*DIRECTIONS FOR THIS TASK:*
Using the listing below, copy exactly each line from the one that has "The width and" through the one that has "The height and"; omit the pictures.

>>>

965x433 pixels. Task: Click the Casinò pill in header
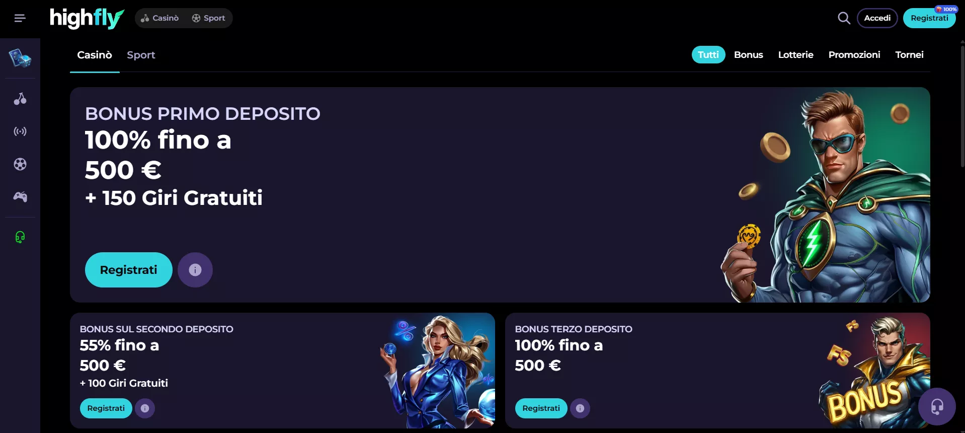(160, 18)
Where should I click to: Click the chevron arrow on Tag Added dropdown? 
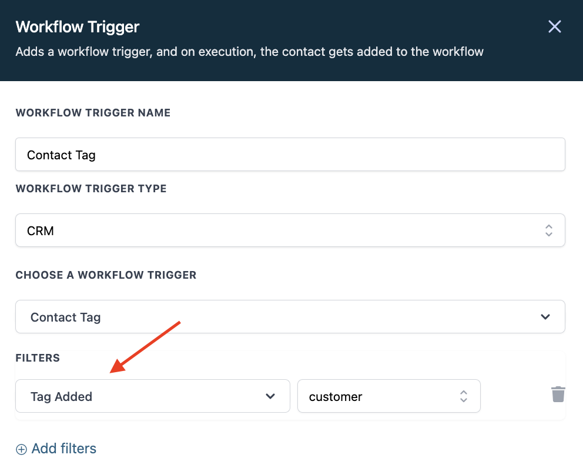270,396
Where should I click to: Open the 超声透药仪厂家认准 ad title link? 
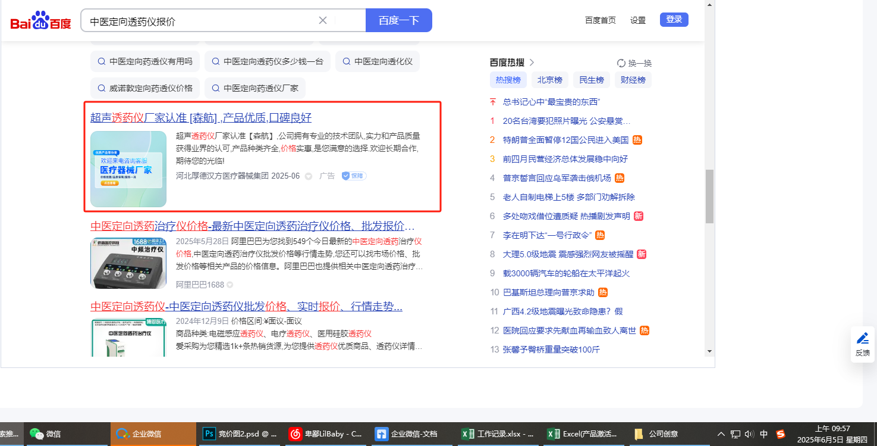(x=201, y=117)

<<<
>>>

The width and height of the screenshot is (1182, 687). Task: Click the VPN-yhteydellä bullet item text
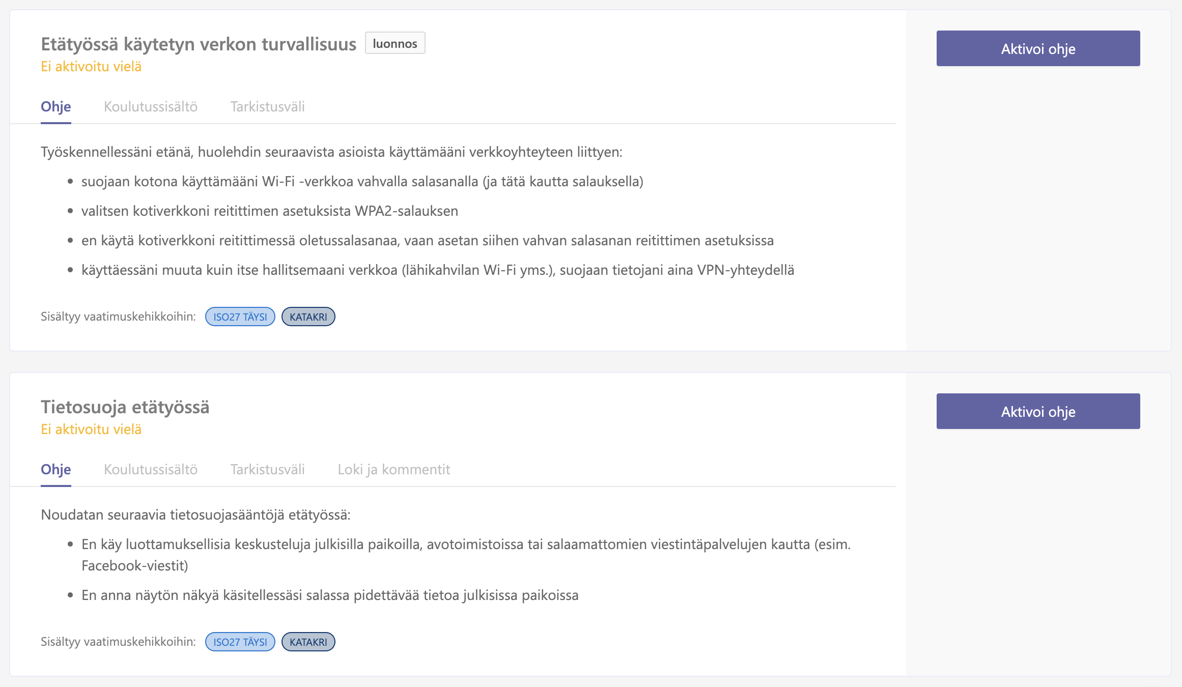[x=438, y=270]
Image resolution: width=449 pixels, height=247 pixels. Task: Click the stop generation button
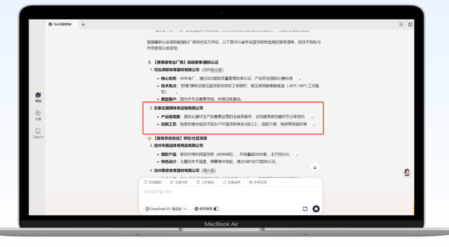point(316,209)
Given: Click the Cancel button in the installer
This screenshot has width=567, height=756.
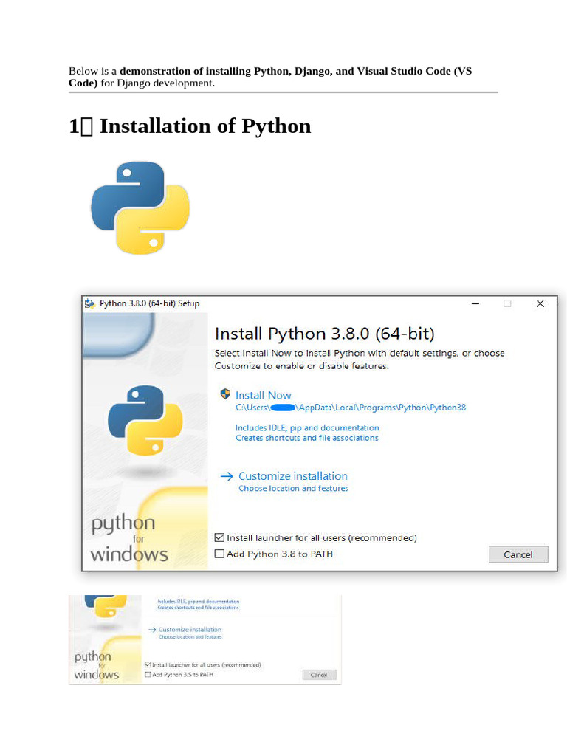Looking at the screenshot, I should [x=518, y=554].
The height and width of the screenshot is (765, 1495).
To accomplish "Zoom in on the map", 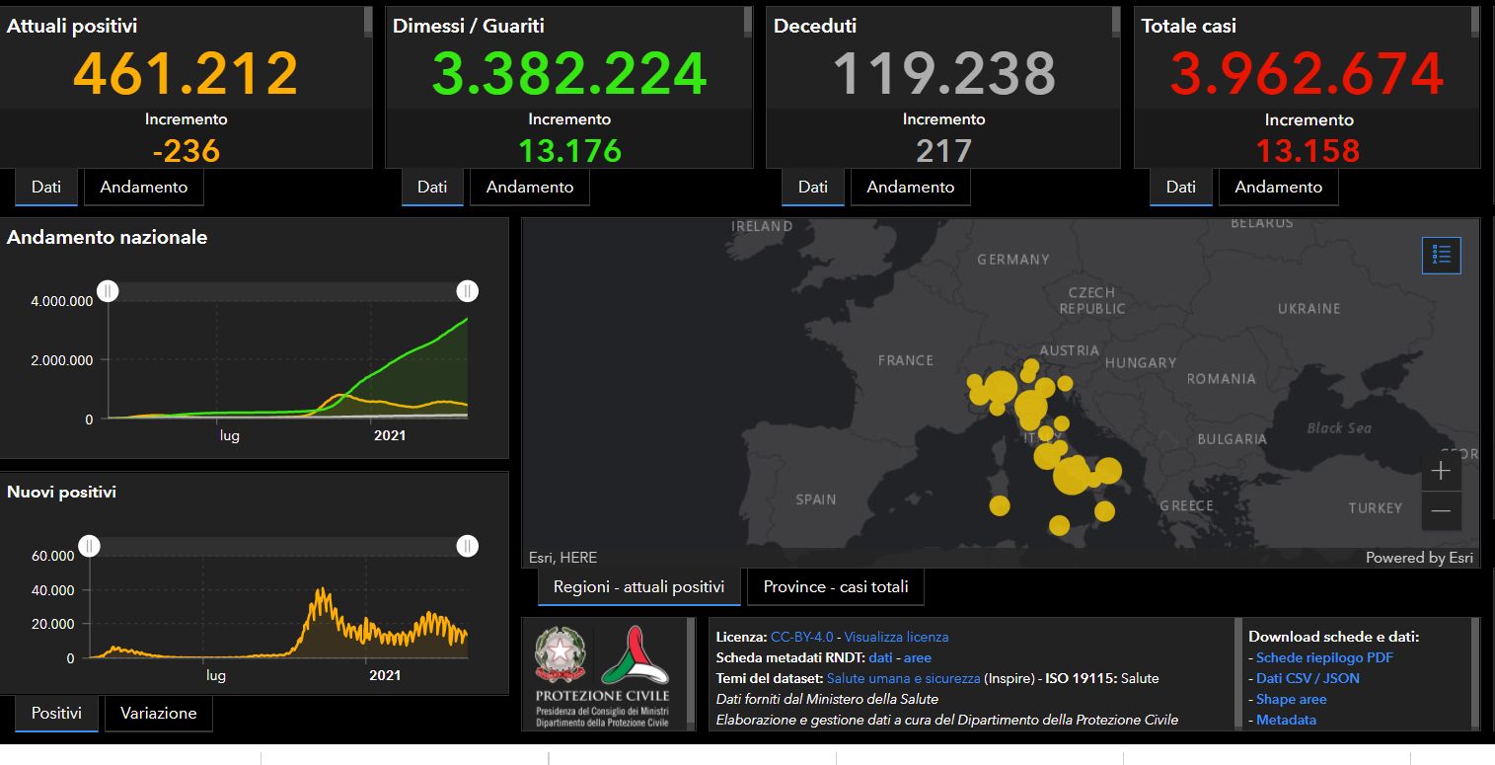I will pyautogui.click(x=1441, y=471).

<<<

*SOLVED PROBLEM:*
The width and height of the screenshot is (1182, 687). Task: Click the VPN-yhteydellä bullet item text
[x=438, y=270]
Image resolution: width=449 pixels, height=247 pixels. Task: Click the stop generation button
point(316,209)
Given: Click the Cancel button in the installer
This screenshot has width=567, height=756.
Looking at the screenshot, I should [x=518, y=554].
The height and width of the screenshot is (765, 1495).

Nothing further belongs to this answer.